Something made the hedge in front of the porch shake, as if shook by a hand reaching out of the ground. I would’ve leaned forward to look closer, but I was exhausted from the previous night. There – it happened again. I could hear dry twigs cracking. The morning sun approached my feet on the floor of the porch, the volume of civilization rising slowly around me: coffee grinders, piano lessons, radios. Yet I couldn’t see a soul. I was alone, focused on the hedge, curious what made it move. I didn’t want the sun to touch me yet.

She left a newspaper behind but I didn’t touch it. It was sitting in the sun. She must have been up earlier than me. Perhaps she’d been up all night until now? I didn’t want her gifts and I didn’t want the troubles of the world to make rain from the cloudy anger hanging in my head. I sat brooding in a Muskoka chair asking myself what exactly I’d expected to have happened the night before, instead of what did.

It was a robin. It ran out from the hedge onto the yard, took one look at me, head cocked to the side, momentarily frozen. It was hunting.

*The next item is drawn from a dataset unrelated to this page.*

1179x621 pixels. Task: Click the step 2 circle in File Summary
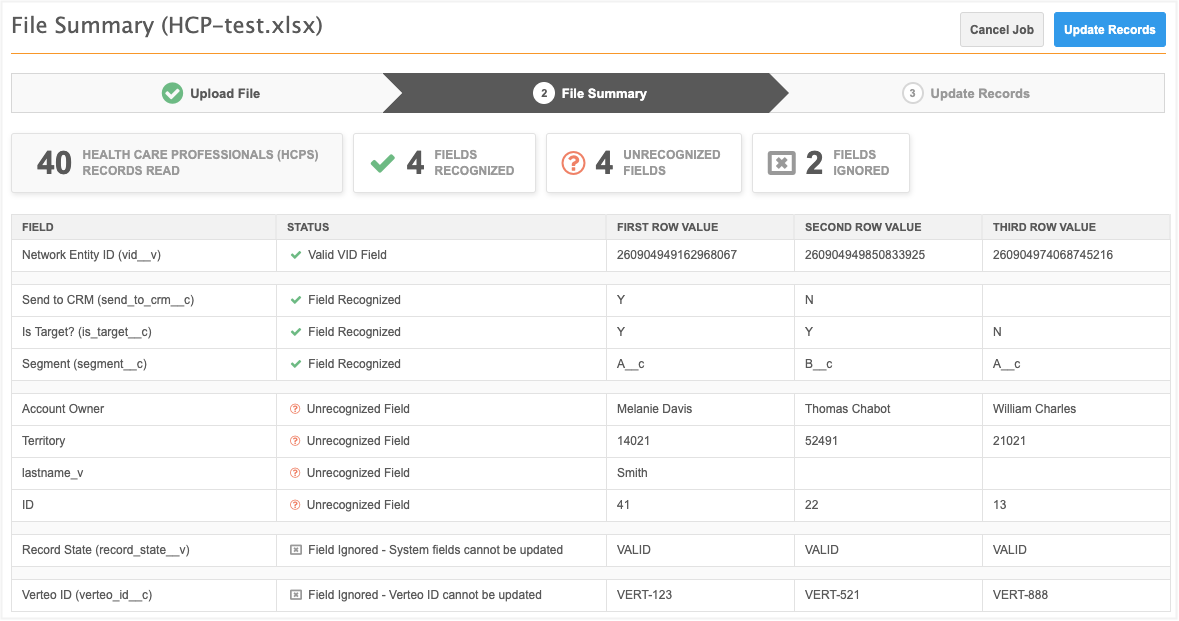(x=543, y=93)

It seemed more threatening than I could be, sitting staring at it helplessly, drinking coffee like it was an antidote for paralysis.

I asked myself why I’d gone to bed so early. Why before then I’d drank so much, so quickly. Why I’d bothered making the trip if I was so exhausted in the first place. I couldn’t answer any of it. I wasn’t allowing myself to. It was like staring at long division on a chalkboard: I could see the numbers but didn’t want to understand where they came from.

The bird carried on with its sweep of the yard, unconcerned by my presence. The sunlight crept closer to my feet, my head was stuffed with thoughts, a jumble of unconnected ideas which became words scribbled over each other, my coffee cup was empty and I knew I’d have to creep up the stairs in order to get more. Past her, sleeping. Sleeping, I hoped, alone.